Importance of protected areas for biodiversity conservation :

Introduction

One of the most conspicuous aspects of contemporary global change is the rapid decline of the extraordinary diversity of the earth, estimated to include about 10 million different species diversity in many ecosystems (Soulé, 1991; Dale, 1997). On a global scale, even at the lowest estimated current extinction rate, about half of all species could be extinct within 100 years (NRC, 2000; Achard et al., 2002; Barbault, 2002; Darkoh, 2003; Wright, 2005). On local and regional scales, biodiversity declines are already pronounced in many areas, especially where natural ecosystems have been converted to croplands, timber plantations, aquaculture and other managed ecosystems (Fahrig, 2002; Brooks et al., 2002, Dosso et al., 2010, 2012, 2013). The diversity of these managed ecosystems is often low, and species composition very different, compared with those of the natural systems they have replaced.

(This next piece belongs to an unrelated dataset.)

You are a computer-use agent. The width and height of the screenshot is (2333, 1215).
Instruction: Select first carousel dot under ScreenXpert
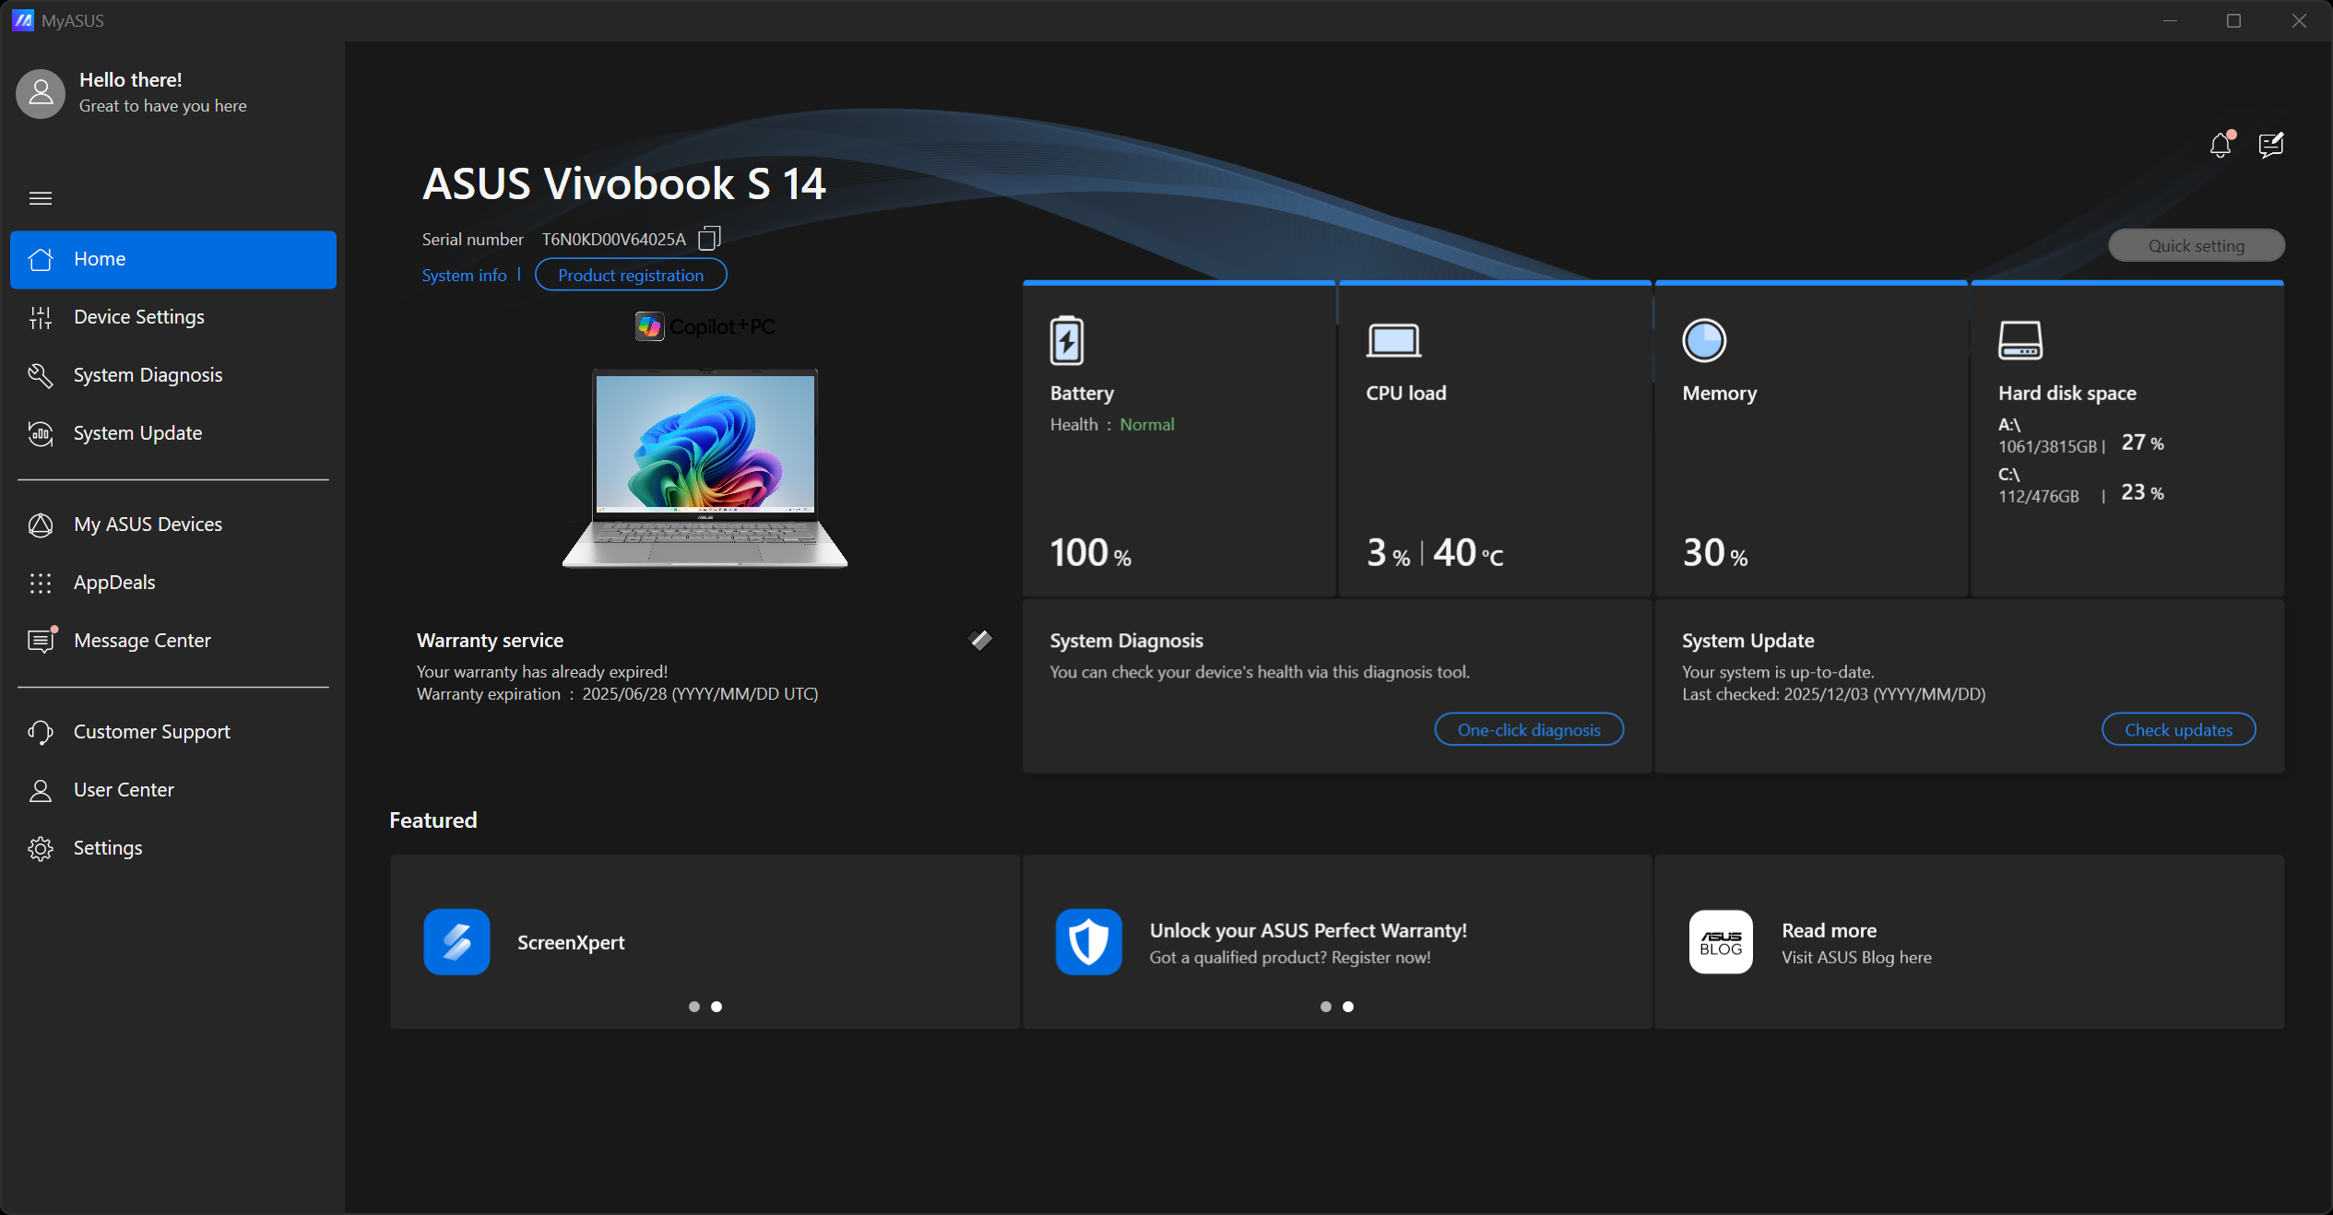(694, 1007)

Therefore, early detection mechanisms that rapidly identify changes in ecosystem conditions must be made. Early detection can be performed using a group of organisms in an ecosystem or habitat that describes the response to these changes. An organism that can give respond, indication, early warning, information and evaluation of the condition and/ or changes that occur in an ecosystem called bioindicator (Jones and Eggleton, 2000; Dale, 2001; Carignan and Villard, 2002; Weissman et al., 2006). One group of insects that could potentially be used as a bioindicator to assess the condition of ecosystems is termite (Pribadi et al., 2011). Termites have a key role in tropical ecosystems function (Bignell and Eggleton, 2000). Termites are one of the main decomposer in tropical terrestrial ecosystems (Bignell and Eggleton, 2000), and ecosystem engineers through their activities which help improve soil structure and nutrient cycling (Jones et al., 1994: Levelle et al., 1997). In addition, termite species richness showed a high correlation to the diversity of other taxon groups in the same habitat (Vanclay, 2004), and the complexity of vascular plants (Gillison et al., 2003). Termites also showed high sensitivity to environmental conditions, both biotic and abiotic that exposed them, as well as on ecosystem processes (Jones and Eggleton, 2000). While a few studies have demonstrated that termites are sensitive to habitat disturbance (Bignell and Eggleton, 2000; Eggleton et al., 2002), only a very limited number of such studies have compared the communities living in areas exposed to different levels of disturbance (Dosso et al., 2010, 2013). In general, research on termite community response to habitat disturbance was mostly conducted in Côte d'Ivoire.

The National Center for Floristic (CNF), object of our study is a botanical forest. It was established in 1963 by Professor Ake Assi with the aim of conserving plant diversity and especially of plant species threatened with extinction. Today, in addition to the conservation and preservation of biodiversity of plant species, the CNF could almost constitute an ecological niche of some animal species, including insects, in particularly the termites compared to the Campus area. These two different habitats, the CNF protected from human activities and the Campus of Cocody (CC), a high entropic area have really favored or not the restoration of the termite colonies? To address this question, it was aimed to examine the impact of these two differently disturbed habitat types on the termite assemblages. In this study, the sampling of termites was done by using a standardized method designed for rapid estimation of termite diversity, along belt transects 100 m long by 2 m wide (Jones and Eggleton, 2000) in order to describe the diversity and taxonomic composition of the local termite assemblage.